──────── RECORDS SUPPLIED ────────

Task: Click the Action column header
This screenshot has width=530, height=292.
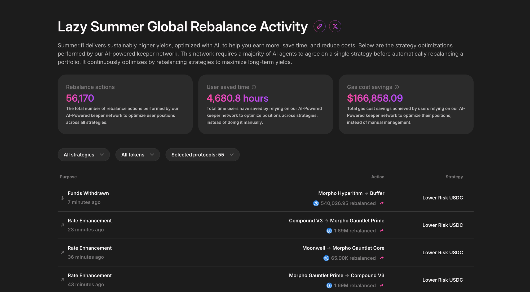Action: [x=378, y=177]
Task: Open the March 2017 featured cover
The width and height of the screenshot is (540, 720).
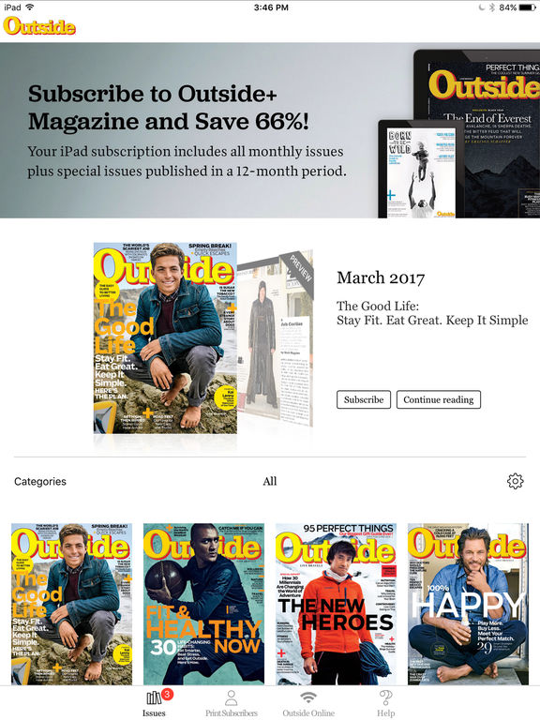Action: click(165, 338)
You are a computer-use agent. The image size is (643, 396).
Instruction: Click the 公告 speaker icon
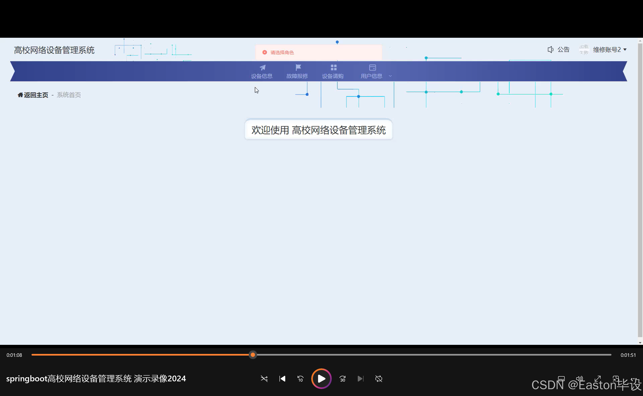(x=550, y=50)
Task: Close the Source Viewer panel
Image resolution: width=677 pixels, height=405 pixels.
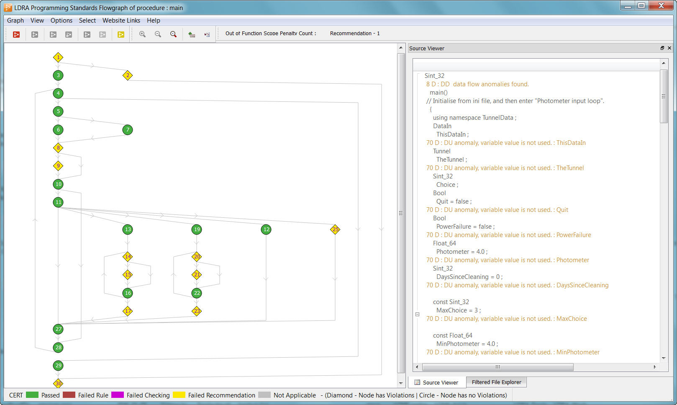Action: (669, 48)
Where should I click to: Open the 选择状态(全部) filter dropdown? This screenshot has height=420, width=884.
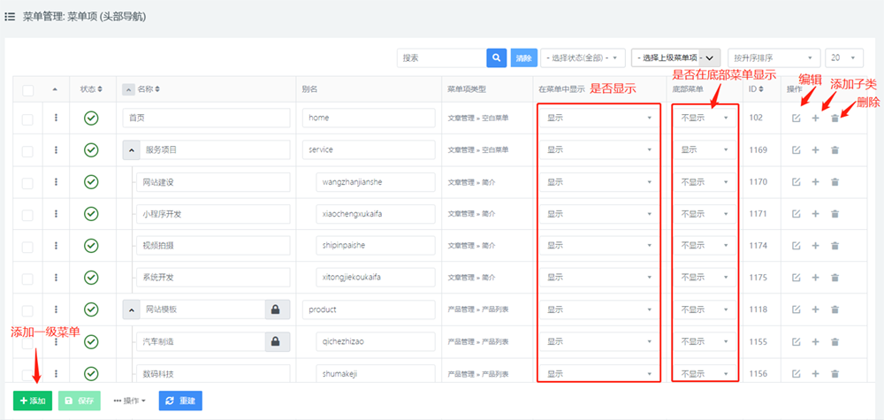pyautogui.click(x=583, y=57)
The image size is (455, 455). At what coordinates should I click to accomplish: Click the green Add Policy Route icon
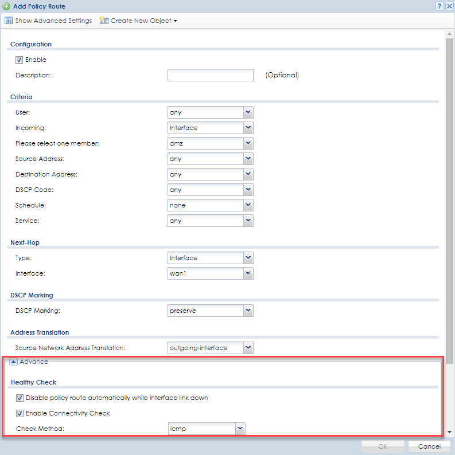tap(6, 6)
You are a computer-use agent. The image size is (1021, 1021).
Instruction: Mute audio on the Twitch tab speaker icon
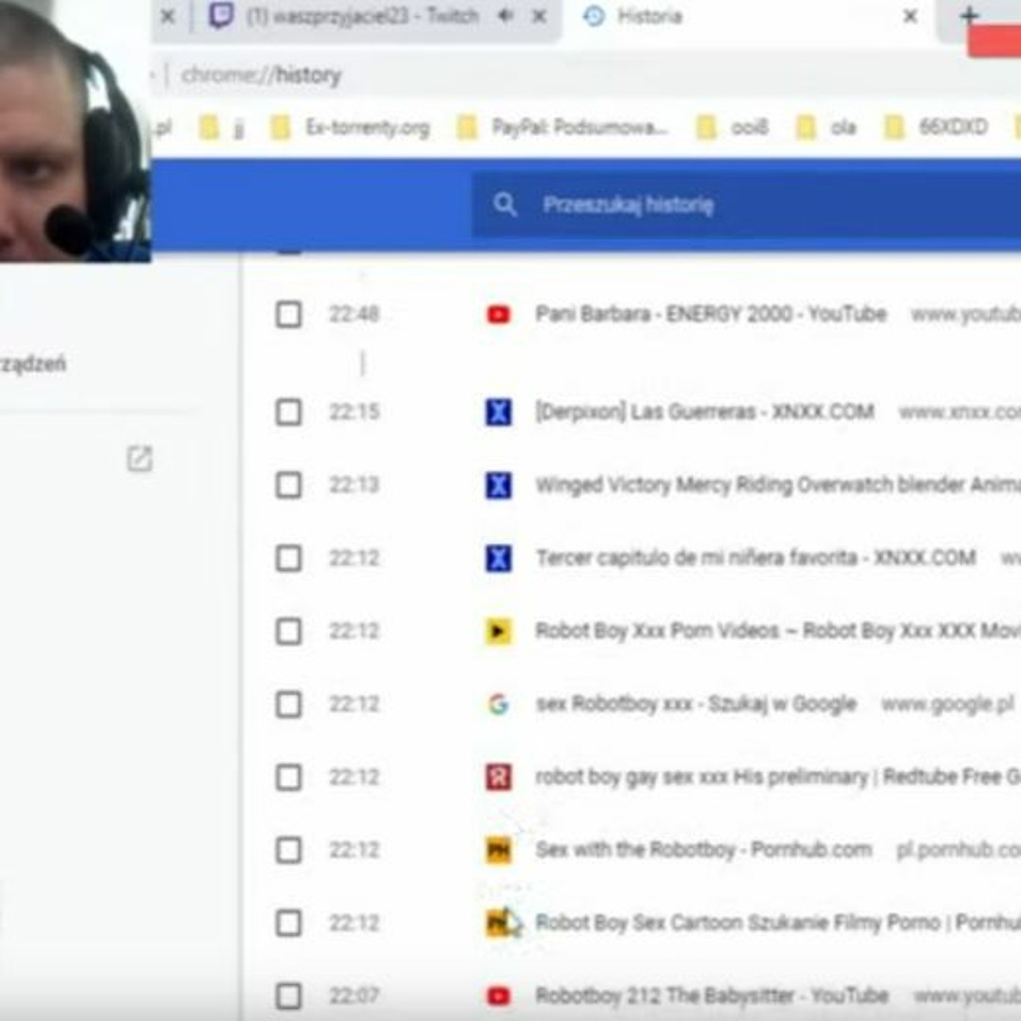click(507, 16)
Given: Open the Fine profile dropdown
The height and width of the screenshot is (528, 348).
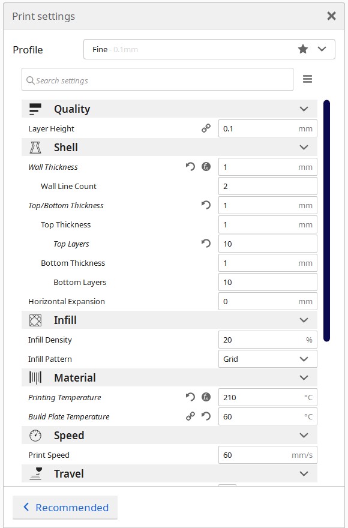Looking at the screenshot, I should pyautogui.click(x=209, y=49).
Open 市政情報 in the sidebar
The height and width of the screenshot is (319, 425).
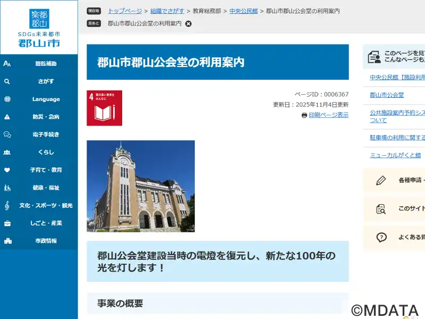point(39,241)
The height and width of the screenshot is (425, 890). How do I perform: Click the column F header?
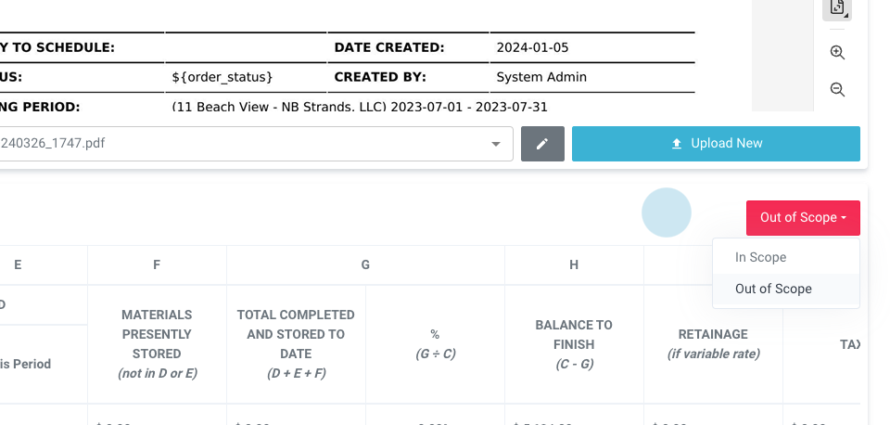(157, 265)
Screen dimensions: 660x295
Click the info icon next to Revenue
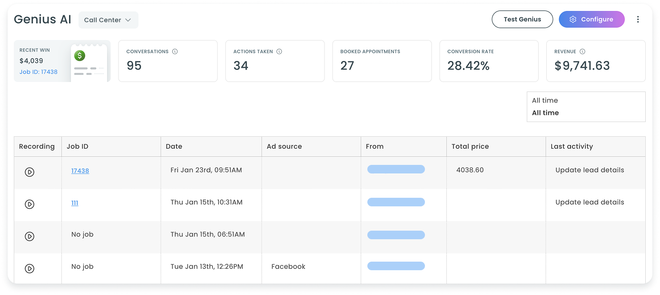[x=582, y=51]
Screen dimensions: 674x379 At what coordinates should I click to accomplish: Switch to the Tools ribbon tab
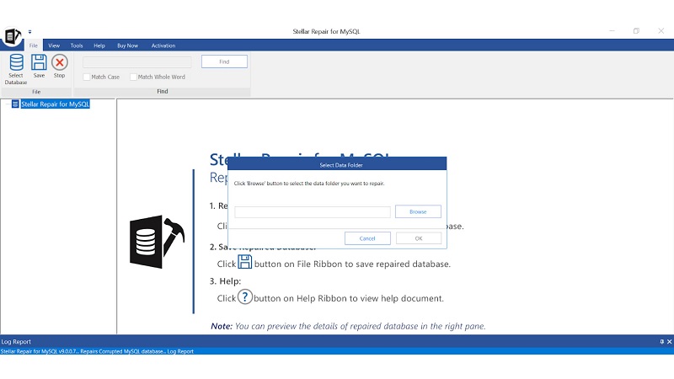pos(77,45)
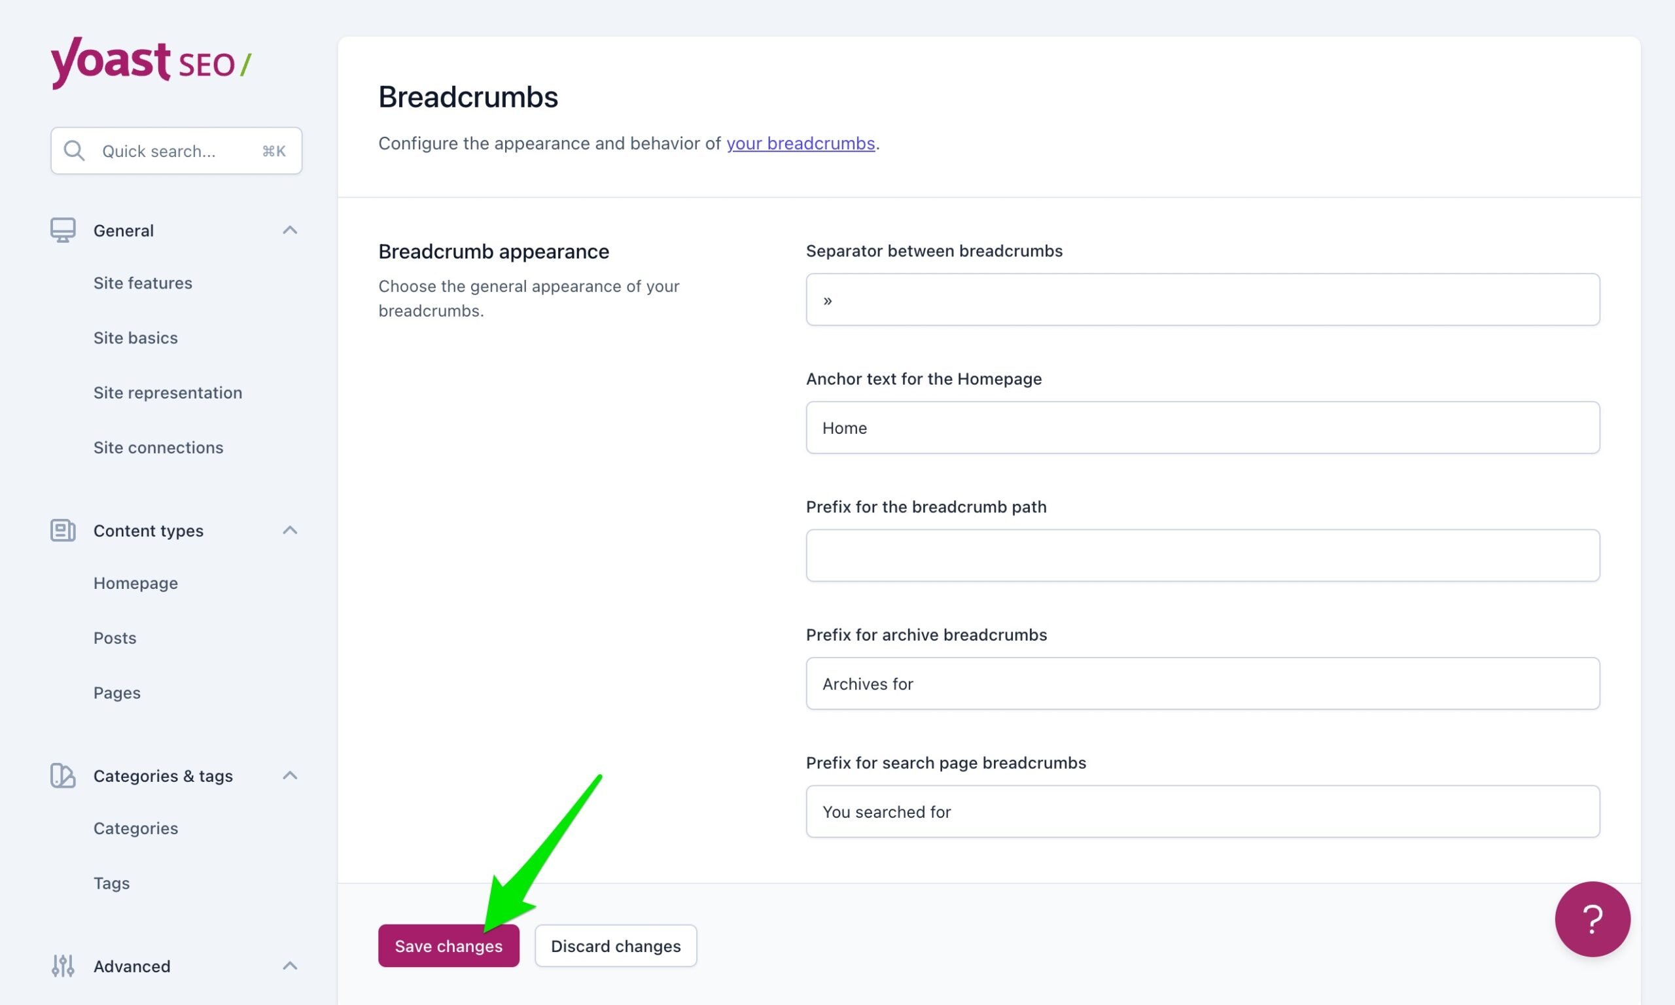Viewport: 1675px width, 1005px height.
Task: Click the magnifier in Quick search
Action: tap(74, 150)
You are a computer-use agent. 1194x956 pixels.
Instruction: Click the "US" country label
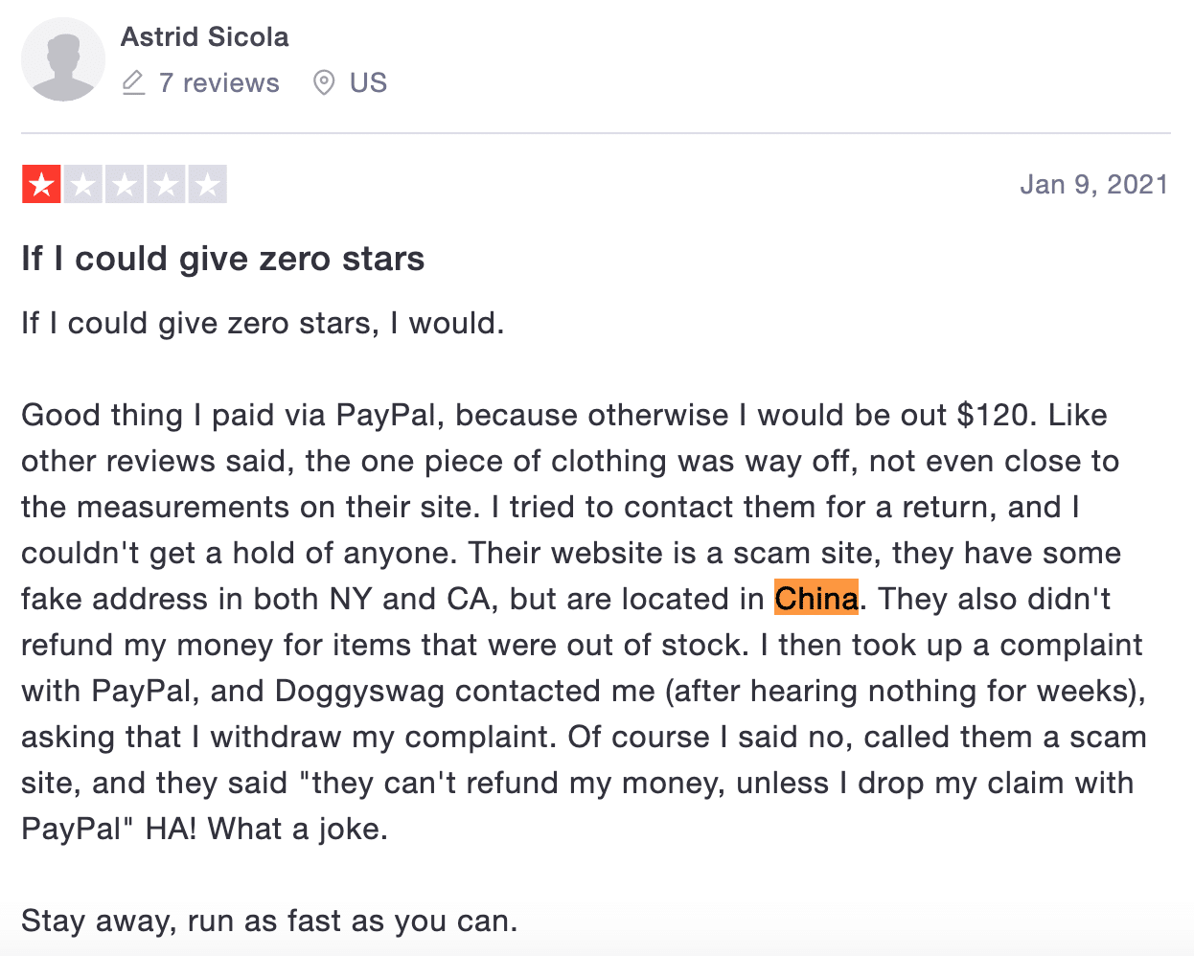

────────

(THE TASK) Rewrite the listing above as a numbered list, one item per line, with blank lines left out. Omit the pictures from your answer.

(SOLUTION TO THE PROBLEM)
1. Task: Click the Action column header
2. This screenshot has width=530, height=292.
3. Action: [x=378, y=177]
4. Task: Open the March 2017 featured cover
5. The width and height of the screenshot is (540, 720).
6. Action: click(165, 338)
7. You are a computer-use agent. The image size is (643, 396).
8. Instruction: Click the 公告 speaker icon
9. (x=550, y=50)
10. Task: Close the Source Viewer panel
11. Image resolution: width=677 pixels, height=405 pixels.
12. Action: (669, 48)
13. Where should I click to: Open the 选择状态(全部) filter dropdown? This screenshot has height=420, width=884.
14. pyautogui.click(x=583, y=57)
15. The image size is (455, 455). At what coordinates should I click to accomplish: Click the green Add Policy Route icon
16. tap(6, 6)
17. You are a computer-use agent. The image size is (1021, 1021).
18. Instruction: Mute audio on the Twitch tab speaker icon
19. click(507, 16)
20. Given: Open the Fine profile dropdown
21. The height and width of the screenshot is (528, 348).
22. Looking at the screenshot, I should pyautogui.click(x=209, y=49).
23. Open 市政情報 in the sidebar
24. The height and width of the screenshot is (319, 425).
25. point(39,241)
26. The height and width of the screenshot is (425, 890). How do I perform: Click the column F header?
27. (157, 265)
28. Screen dimensions: 660x295
29. Click the info icon next to Revenue
30. [x=582, y=51]
31. Screen dimensions: 674x379 At what coordinates should I click to accomplish: Switch to the Tools ribbon tab
32. pos(77,45)
33. Viewport: 1675px width, 1005px height.
34. Task: Click the magnifier in Quick search
35. Action: tap(74, 150)
36. You are a computer-use agent. 1194x956 pixels.
37. Instruction: Click the "US" country label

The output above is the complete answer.